Estoy aprendiendo a vivir como persona con capacidades diferentes. Ya que en la medida en que mi cuerpo se debilita he trato de compensarlo fortaleciendo la mente y el alma.

Cuando he estado a punto de rendirme y aventar la toalla, Dios me ha permitido ver y conocer a personas que están sufriendo más que yo y sentirme  afortunado y agradecido.

Lo que sin duda me ha costado más trabajo ha sido aceptar la voluntad de Dios.

 

Aceptar y acoger con alegría el plan que Dios tenia para mí... Desprenderme, entregarme, no solo creer sino confiar en Él.  Dejar que EL tome y aceptar que EL tiene el control total sobre mi vida y hacer todo esto con optimismo y alegría.

 

Nada de esto ha sido, fácil y es que no hay un manual para el enfermo terminal, y aunque lo hubiera, como cada ser humano es único e irrepetible, dudo que sirviera de mucho.  En mi caso sé que he llegado tan lejos primero porque Dios  así lo quiere, solo EL sabe el día y la hora,   segundo  gracias al amor de mi familia y de todos ustedes mis amigos.

 

No sé si el próximo año pueda todavía escribirles pero por lo pronto quiero a nombre de mi familia y mío propio agradecerles de todo corazón todo lo que han hecho por nosotros.

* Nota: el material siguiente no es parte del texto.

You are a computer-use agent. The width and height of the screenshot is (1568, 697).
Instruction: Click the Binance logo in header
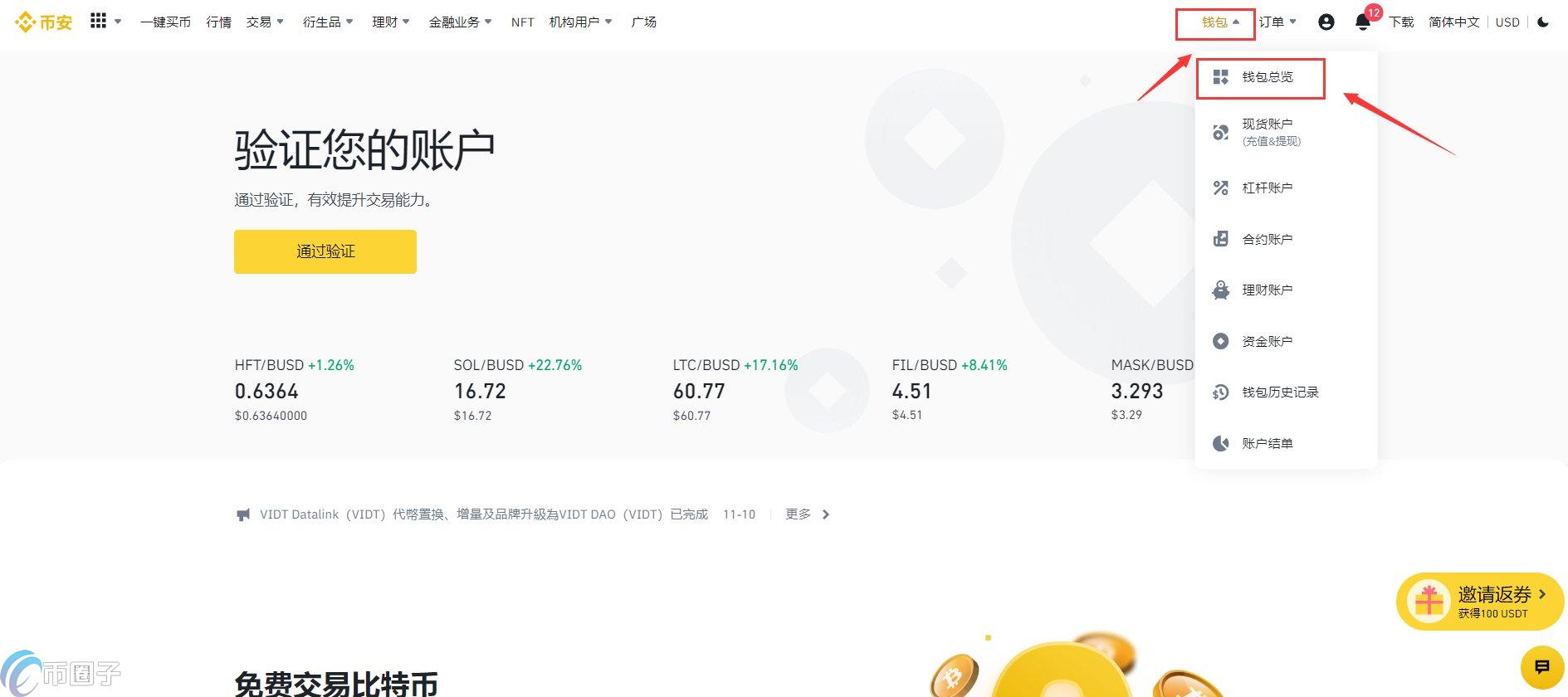44,22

Con todo nuestro afecto, amor, y cariño.

 

Eduardo, Esthela  Jerzi  y  Natalia Sofía Castro López

Es un testimonio enviado por la familia de un paciente con ELA

Como siempre seguimos esperando el testimonio de alguno de ustedes para compartirlo con todos los que estamos viviendo lo mismo, pero de diferente manera.

 

Saludos cordiales desde Fyadenmac

 

Historia de vida

 

Familiares y amigos de Fyadenmac. Hoy queremos compartir con ustedes la historia de nuestra madre, una persona ejemplar y maravillosa, noble y bondadosa que toda su vida la dedico al arduo trabajo de manera incansable, con el único fin de ofrecernos lo mejor y poder apoyarnos en nuestros estudios.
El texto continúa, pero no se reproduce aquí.